The task. Report every line of the records that contains the word "Latin".

Records supplied Start Marker

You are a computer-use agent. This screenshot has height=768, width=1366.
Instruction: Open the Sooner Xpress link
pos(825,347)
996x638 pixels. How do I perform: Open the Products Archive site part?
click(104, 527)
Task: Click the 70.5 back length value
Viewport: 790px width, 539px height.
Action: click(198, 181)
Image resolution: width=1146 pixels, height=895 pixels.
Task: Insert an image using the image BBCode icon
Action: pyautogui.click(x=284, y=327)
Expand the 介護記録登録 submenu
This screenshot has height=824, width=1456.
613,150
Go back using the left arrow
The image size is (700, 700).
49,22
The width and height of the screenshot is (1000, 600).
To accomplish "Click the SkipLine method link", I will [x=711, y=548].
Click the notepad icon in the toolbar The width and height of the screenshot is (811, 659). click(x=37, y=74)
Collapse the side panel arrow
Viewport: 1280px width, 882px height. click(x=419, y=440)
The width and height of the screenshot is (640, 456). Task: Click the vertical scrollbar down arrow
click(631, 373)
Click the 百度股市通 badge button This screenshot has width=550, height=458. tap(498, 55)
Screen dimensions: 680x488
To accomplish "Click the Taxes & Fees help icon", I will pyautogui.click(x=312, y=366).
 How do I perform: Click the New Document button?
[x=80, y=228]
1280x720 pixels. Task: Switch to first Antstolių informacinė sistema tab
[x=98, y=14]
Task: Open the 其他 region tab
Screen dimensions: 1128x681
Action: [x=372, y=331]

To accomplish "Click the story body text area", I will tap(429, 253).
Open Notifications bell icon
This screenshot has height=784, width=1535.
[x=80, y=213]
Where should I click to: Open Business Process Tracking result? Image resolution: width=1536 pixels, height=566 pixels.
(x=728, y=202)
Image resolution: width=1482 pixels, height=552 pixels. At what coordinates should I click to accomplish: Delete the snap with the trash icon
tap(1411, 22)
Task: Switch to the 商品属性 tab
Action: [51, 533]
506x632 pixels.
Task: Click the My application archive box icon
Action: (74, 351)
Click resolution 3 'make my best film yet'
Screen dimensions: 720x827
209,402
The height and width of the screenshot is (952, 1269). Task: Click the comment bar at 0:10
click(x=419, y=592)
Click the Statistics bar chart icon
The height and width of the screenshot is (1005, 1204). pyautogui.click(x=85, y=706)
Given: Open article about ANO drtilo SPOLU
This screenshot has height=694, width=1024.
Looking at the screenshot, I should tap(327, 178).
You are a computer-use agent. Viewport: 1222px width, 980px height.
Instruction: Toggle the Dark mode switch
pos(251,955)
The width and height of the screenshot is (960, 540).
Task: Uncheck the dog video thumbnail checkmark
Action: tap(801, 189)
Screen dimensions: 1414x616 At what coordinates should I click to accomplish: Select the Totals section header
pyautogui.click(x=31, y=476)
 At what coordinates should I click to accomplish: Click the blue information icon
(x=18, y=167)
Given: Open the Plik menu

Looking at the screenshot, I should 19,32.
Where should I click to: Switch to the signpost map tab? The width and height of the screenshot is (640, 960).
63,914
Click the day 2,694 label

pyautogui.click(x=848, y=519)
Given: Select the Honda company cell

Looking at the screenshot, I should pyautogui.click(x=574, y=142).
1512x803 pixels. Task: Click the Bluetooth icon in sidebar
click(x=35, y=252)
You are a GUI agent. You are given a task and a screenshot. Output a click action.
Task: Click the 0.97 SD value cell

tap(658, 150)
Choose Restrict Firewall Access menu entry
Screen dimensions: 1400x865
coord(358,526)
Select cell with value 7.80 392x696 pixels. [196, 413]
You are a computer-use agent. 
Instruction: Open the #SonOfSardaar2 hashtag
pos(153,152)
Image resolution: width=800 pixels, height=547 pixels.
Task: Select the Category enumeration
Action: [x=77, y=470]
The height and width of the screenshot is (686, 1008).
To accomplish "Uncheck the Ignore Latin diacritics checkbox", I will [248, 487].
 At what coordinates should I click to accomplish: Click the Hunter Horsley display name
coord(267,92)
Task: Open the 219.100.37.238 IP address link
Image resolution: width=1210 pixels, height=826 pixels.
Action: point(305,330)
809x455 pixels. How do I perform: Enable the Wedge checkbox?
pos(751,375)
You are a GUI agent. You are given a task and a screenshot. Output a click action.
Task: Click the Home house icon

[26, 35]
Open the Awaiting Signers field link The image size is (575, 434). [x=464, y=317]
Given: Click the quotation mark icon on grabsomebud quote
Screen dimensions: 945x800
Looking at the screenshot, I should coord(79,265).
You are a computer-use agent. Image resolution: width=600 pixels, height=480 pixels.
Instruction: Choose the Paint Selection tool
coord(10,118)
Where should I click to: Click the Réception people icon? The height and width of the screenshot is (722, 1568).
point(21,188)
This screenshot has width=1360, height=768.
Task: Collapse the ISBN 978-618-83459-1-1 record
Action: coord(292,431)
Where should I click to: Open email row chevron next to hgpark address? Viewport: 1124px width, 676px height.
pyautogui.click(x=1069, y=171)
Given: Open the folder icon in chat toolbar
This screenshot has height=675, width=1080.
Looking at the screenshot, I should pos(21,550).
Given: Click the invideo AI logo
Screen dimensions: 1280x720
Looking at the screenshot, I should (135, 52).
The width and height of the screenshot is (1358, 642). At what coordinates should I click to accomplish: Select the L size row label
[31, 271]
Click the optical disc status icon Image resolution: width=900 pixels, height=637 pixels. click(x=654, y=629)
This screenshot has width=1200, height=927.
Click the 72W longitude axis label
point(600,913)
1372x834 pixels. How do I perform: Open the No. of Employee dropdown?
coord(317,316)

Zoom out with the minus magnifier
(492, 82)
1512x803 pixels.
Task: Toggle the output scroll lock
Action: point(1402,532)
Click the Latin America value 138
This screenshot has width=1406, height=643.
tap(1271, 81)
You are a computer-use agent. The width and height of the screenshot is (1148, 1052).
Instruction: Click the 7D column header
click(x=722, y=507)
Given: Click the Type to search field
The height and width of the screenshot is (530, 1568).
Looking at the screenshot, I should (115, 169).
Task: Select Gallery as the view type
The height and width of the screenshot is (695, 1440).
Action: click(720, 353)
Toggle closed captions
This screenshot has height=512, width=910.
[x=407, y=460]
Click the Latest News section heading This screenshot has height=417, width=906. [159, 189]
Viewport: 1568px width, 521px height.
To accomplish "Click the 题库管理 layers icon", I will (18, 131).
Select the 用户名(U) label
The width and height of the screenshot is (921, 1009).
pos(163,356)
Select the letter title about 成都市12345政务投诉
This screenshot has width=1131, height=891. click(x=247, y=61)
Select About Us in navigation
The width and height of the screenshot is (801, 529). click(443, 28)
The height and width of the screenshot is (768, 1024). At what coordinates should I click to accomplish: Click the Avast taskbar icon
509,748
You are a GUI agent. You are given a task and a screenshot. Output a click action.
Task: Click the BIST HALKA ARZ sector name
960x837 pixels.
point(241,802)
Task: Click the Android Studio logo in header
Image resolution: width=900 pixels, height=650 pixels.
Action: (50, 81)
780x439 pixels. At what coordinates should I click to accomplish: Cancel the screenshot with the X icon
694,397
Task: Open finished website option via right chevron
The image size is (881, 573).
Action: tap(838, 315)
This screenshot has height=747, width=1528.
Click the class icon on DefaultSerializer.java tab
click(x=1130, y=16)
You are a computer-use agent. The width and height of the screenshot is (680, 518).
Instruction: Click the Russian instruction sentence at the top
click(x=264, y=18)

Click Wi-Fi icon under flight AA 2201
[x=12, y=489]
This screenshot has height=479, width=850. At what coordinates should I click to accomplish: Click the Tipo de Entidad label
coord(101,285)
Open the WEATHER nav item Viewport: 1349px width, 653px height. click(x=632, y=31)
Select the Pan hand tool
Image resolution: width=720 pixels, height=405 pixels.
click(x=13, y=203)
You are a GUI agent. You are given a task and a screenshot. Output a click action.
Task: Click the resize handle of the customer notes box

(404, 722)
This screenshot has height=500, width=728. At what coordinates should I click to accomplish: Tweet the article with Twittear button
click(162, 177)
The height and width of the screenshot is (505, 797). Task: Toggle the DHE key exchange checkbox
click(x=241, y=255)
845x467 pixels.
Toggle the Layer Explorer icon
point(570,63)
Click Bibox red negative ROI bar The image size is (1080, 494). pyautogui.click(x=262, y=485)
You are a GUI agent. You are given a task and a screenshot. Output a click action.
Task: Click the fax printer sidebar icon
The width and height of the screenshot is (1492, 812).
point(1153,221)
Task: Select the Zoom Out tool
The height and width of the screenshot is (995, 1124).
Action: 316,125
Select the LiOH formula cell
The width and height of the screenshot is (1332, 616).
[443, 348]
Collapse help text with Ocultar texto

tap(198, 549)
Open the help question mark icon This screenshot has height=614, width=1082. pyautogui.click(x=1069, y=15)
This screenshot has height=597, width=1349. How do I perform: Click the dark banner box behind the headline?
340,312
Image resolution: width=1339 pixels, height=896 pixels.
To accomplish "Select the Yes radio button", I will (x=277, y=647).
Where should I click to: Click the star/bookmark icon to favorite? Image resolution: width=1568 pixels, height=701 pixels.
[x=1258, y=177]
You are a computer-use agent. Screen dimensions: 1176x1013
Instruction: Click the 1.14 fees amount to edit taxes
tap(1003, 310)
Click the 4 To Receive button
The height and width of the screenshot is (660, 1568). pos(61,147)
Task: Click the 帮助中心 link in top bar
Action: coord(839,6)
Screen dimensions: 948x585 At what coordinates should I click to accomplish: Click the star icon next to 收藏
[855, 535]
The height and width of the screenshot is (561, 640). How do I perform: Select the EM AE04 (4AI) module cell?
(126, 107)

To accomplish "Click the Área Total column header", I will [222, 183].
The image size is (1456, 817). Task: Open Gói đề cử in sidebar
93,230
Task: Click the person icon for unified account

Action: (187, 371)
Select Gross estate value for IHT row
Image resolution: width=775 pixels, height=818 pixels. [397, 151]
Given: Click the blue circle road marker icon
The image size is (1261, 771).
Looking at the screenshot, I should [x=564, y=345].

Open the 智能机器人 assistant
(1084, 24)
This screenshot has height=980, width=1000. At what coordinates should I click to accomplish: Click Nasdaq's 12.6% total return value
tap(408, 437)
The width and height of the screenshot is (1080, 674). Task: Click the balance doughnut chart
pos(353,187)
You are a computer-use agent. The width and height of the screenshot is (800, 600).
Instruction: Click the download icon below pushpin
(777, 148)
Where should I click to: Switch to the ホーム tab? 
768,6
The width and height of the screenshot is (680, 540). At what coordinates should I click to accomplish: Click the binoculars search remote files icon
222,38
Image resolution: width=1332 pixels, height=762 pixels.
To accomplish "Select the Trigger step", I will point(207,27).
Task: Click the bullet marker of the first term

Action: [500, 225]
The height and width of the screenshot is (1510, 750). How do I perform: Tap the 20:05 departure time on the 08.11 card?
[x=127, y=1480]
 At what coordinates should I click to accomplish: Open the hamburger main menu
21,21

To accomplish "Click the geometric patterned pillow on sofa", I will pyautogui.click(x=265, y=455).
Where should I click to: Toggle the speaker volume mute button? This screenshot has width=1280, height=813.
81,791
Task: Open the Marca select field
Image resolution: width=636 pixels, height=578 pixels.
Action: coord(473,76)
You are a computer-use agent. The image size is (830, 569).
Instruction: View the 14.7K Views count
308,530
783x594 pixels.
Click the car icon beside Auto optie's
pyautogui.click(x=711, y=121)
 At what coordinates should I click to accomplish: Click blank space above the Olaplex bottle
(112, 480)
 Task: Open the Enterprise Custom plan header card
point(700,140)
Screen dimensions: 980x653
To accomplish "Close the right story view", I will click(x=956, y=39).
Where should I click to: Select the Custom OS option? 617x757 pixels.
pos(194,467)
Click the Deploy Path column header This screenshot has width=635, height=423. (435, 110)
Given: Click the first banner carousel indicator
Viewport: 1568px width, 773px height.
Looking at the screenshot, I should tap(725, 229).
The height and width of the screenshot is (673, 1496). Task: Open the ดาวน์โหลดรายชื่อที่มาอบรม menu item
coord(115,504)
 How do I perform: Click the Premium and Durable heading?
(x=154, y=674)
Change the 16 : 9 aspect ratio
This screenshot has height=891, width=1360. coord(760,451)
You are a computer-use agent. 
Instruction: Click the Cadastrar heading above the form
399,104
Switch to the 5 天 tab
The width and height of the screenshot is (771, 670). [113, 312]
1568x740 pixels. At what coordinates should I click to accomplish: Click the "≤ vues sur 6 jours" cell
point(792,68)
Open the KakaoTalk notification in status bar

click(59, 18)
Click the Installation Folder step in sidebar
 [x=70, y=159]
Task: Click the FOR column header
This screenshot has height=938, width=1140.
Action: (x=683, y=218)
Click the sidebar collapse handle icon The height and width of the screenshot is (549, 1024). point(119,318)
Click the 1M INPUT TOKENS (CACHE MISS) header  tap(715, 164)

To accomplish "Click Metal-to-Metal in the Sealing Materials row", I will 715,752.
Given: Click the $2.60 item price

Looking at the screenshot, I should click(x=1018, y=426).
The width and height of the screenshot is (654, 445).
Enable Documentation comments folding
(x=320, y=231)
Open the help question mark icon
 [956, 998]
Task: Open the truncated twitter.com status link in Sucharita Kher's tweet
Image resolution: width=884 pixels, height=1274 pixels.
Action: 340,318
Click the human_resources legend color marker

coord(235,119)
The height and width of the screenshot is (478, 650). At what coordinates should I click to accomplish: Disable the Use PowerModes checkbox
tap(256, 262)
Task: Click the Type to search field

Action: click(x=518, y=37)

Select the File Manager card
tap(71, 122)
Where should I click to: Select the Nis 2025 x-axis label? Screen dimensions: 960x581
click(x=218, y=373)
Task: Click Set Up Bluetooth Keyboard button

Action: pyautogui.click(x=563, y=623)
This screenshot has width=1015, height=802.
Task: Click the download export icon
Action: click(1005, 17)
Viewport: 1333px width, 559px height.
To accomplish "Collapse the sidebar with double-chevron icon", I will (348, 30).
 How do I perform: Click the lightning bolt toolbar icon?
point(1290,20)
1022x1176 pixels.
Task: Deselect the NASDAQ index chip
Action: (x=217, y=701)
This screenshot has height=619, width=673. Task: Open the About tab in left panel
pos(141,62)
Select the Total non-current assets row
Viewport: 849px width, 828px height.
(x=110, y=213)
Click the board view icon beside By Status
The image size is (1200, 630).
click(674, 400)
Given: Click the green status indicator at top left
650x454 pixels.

Records supplied End Marker

Solved problem.
To accomplish "Uncheck the Ignore Latin diacritics checkbox", I will [248, 487].
Click the Latin America value 138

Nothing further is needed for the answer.